Mesmo com prorrogação de prazo, a autarquia não apresentou resposta plausível sobre o cumprimento das obrigações previstas no acordo, o que levou à judicialização do caso.
Segurança
O procurador do Trabalho Paulo Douglas Almeida de Moraes, responsável pela ação, citou uma matéria jornalística que relatava o caso de um servidor da Funai alvejado por disparos de arma de fogo durante a retirada de invasores de uma terra indígena no estado do Pará.
A situação evidencia a exposição a riscos enfrentada pelos servidores e a indispensabilidade dos equipamentos de proteção.

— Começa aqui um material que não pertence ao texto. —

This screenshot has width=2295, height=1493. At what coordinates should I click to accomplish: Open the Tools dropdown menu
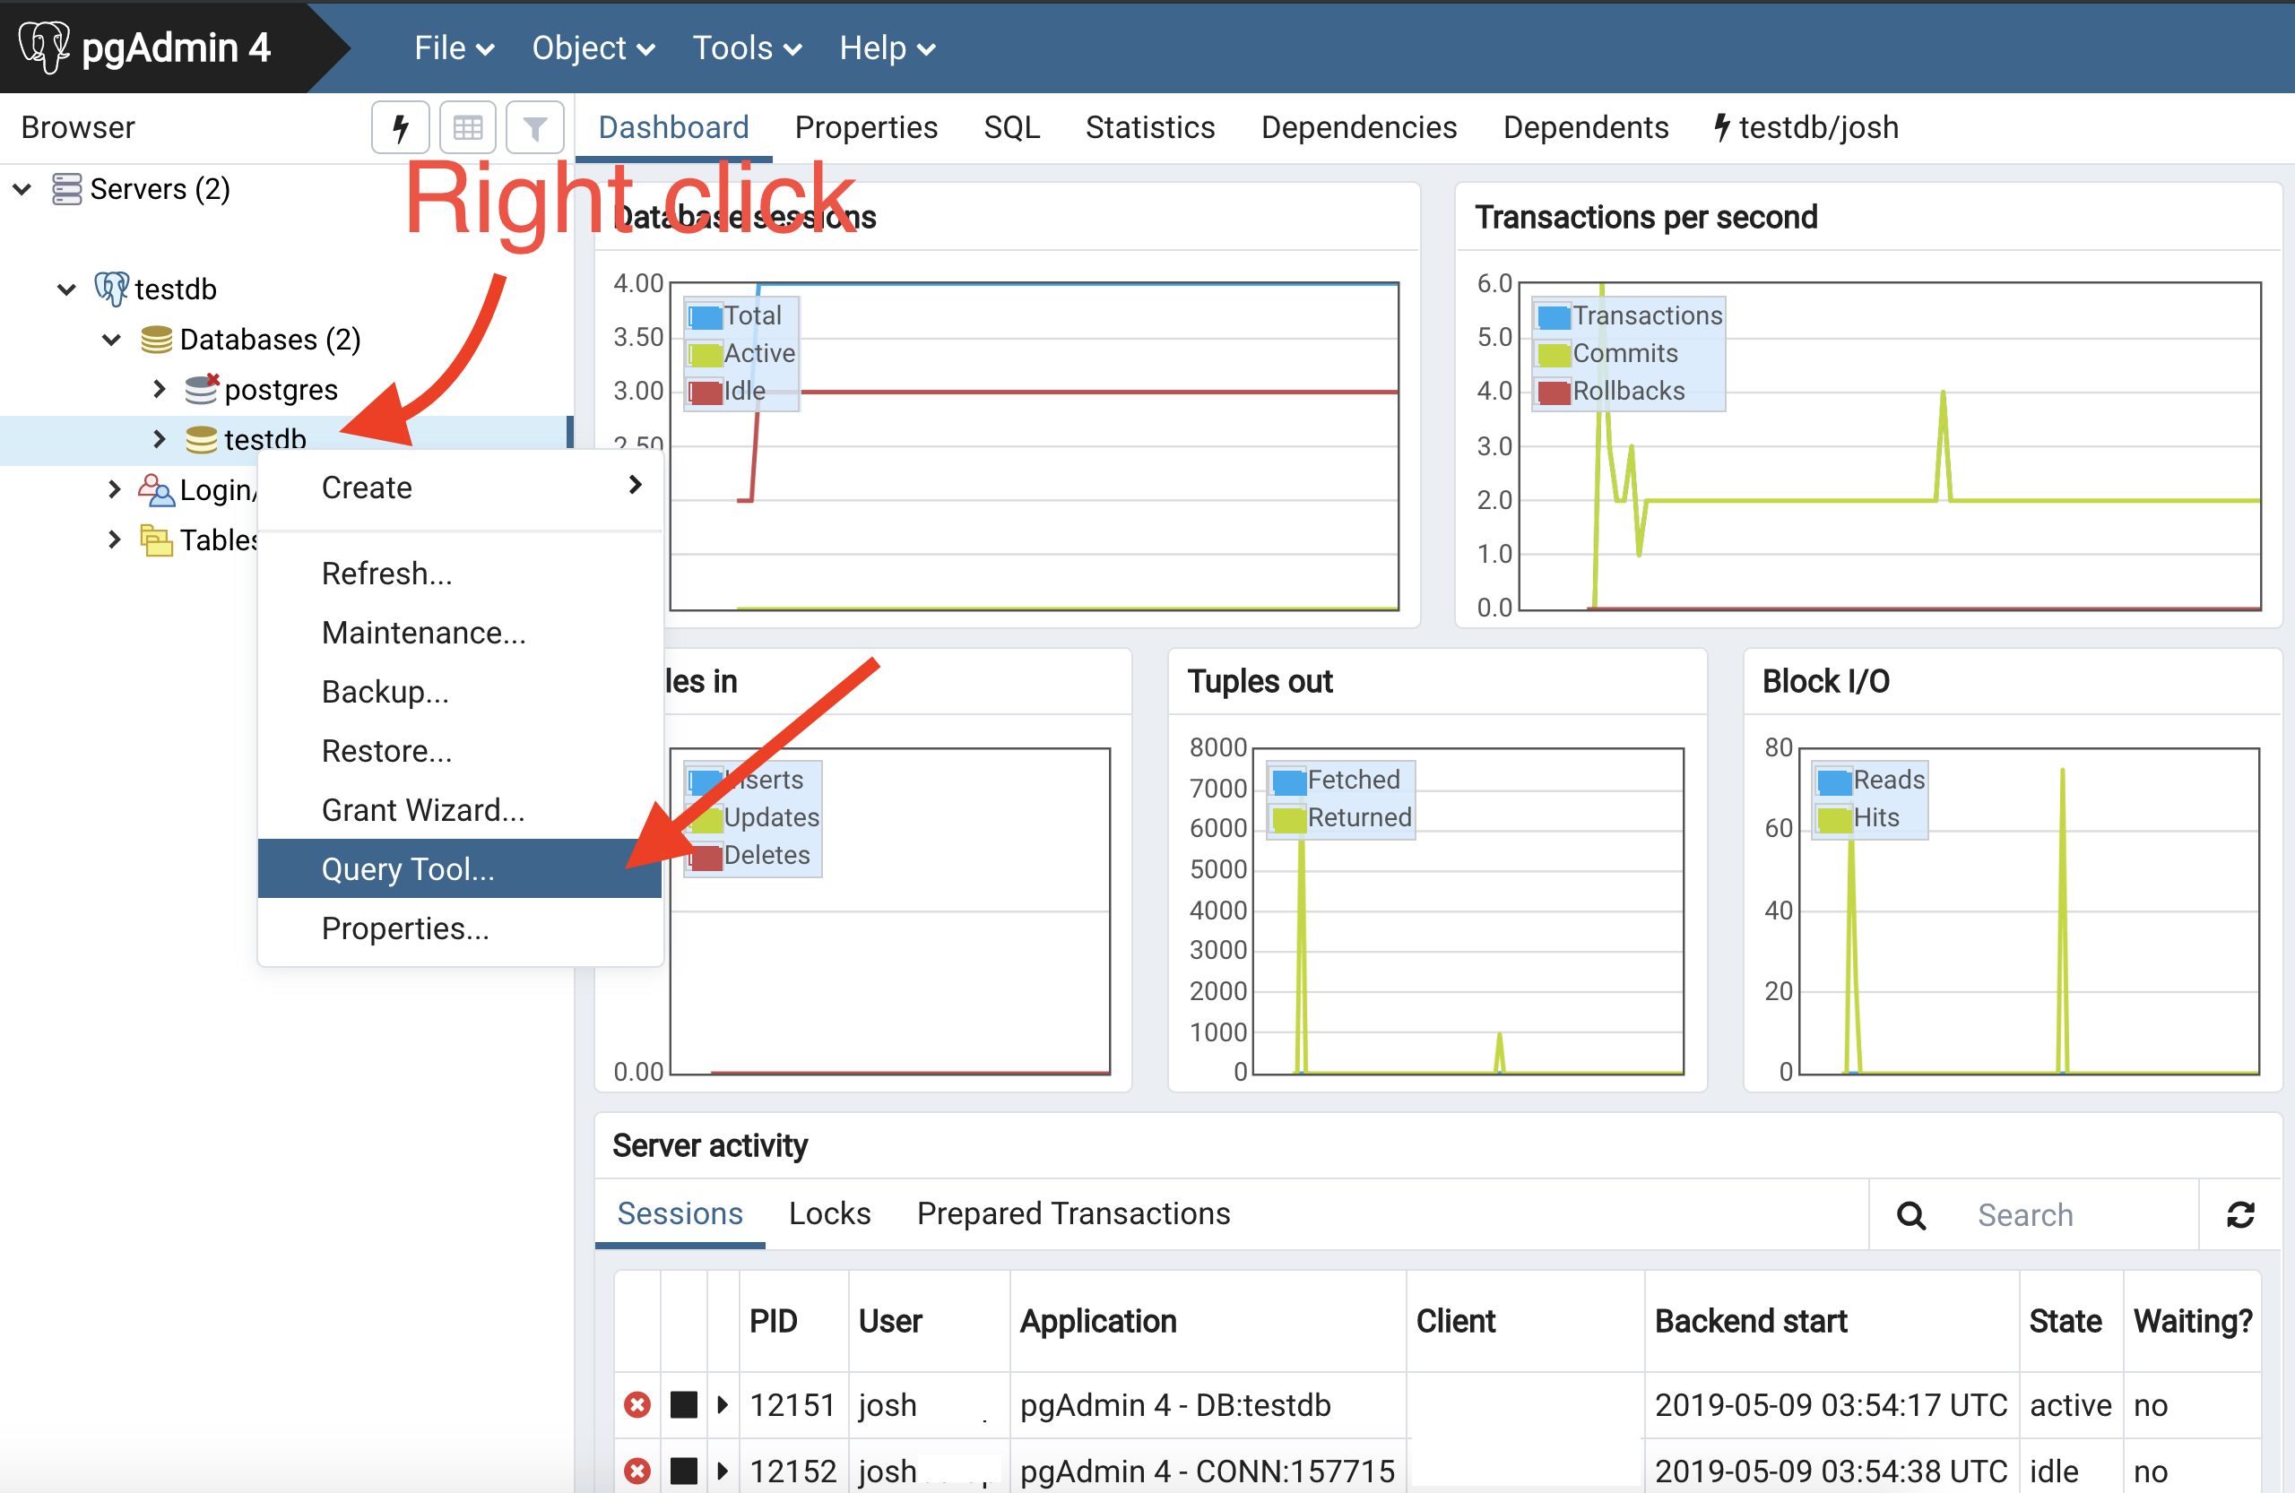[746, 47]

Na petição, o MPT-MS requer que a Funai forneça aos servidores:
- Coletes adequados, em bom estado de conservação, gratuitamente;
- Treinamento sobre o uso correto dos coletes;
- Equipamentos ergonômicos e compatíveis com o corpo dos servidores, conforme determina a legislação trabalhista;
- Informações sobre cuidados, guarda e conservação dos coletes.
Se a Funai não cumprir essas exigências, o MPT pede a aplicação de multa diária com correção monetária. Os valores arrecadados deverão ser destinados a instituições públicas ou privadas, definidas na fase de execução, ou ao Fundo de Amparo ao Trabalhador (FAT), conforme prevê a legislação.